# Weihenstephan Hefe Clone



## blakie21 (17/11/11)

Hi guys

I have made quite a few kit brews now, all turning out great by my standards. Unfortunately I can't go out and get a pint and enjoy it anymore unless I go somewhere with really good beers on tap as I can honestly say my beers are way ahead! 

I haven't bothered going to extract brewing because kits seemed easier but am considering going all grain after making a chocolate stout with grains and a kit. 

My question to you guys is, apart from the cost of AG being alot cheaper and being able to tweak recipes, will I notice a big difference? 
I recently made a weihenstephan hefe clone with a kit and 3068 yeast and came very close.. until I tried both together. I am pretty impressed that I got so close but I seem to be missing something I can't explain. My beer is missing the 'bite'. I apologise for the terrible explanation I can't do much better. 

My other question is, has anyone got a recipe that is very close? If it is possible with only all grain I will switch right now! I seriously love my weihenstephan haha. 

I would still be making band-aid beer if it wasn't for these forums!
Cheers guys


----------



## Nick JD (17/11/11)

With the heavily yeast-driven beers like hefeweizens you'll get a pretty decent result with extract brewing because the primary flavour components are yeast derived.

Where AG excels is in the styles that are malt driven. And to a lesser degree, hop driven. 

Try to clone a smooth Euro Lager with extracts and it's next to unpossible. But Hefes and Belgians suit extract brewing.

Fact remains that if you want to stop getting "close" and get "exact" you have to be using the same ingredients as the commerical breweries. Like with anything - you can completely screw up a lot of things and still get it right if you have the right stuff.

Cloning beers is 75% ingredients; 25% not ******* it up.


----------



## Dazza88 (17/11/11)

have you tried the search function?

http://www.google.com/search?q=site%3Awww....388&bih=715

and good on ya if ya happy with ya kit brewing, the best ones i ever did were the coopers dark ale and the english bitter, the sparkling ale wasn't bad either. 

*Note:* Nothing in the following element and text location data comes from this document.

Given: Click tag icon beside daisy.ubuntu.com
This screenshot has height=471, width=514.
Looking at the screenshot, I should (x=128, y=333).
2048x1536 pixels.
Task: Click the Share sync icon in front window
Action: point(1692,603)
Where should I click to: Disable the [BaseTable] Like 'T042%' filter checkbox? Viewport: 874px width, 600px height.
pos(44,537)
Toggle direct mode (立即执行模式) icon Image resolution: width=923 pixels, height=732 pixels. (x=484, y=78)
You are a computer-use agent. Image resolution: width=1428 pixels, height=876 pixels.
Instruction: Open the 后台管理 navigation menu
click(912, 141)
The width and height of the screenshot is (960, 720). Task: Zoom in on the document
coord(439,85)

People may be able to give you more direction if you actually post the details of the recipe you used.


----------



## jakub76 (17/11/11)

I have also been working towards emulating the nice spiciness of the Weihenstephan and Franziskaner Hefe. The 3068 does very well at this when pitched cold (14C) and fermented cool (17C). Warmer temps and small pitches will result in more banana flavour which I don't really like.

As for my recipe I use a bit of Munich malt for some extra malt flavour and colour, Carapils for sweetness, about 60% Wheat and the rest Pils. I do a decoction mash which also adds more colour and a unique flavour character. The clove character can be further encouraged by doing a ferulic acid mash rest at around 43C - something you can't control when using extract.

Though I'm sure you could get a decent result using extract. Most wheat malt extract is 40-50% wheat and extract generally finishes a bit high so you would theoretically get a bit of sweetness in the finished beer.


----------



## blakie21 (17/11/11)

Maybe thats why I have really enjoyed my beers so far. Made a couple of wheat beers, a belgian blonde, and a IPA. You make a really good point Nick and makes alot of sense now that I think about it. I may have to make the switch to AG anyway since euro lagers are on my "to brew list" and lagers so far have been decent but not anywhere near a euro lager. But so far my beers have been yeast driven or hop driven mostly. 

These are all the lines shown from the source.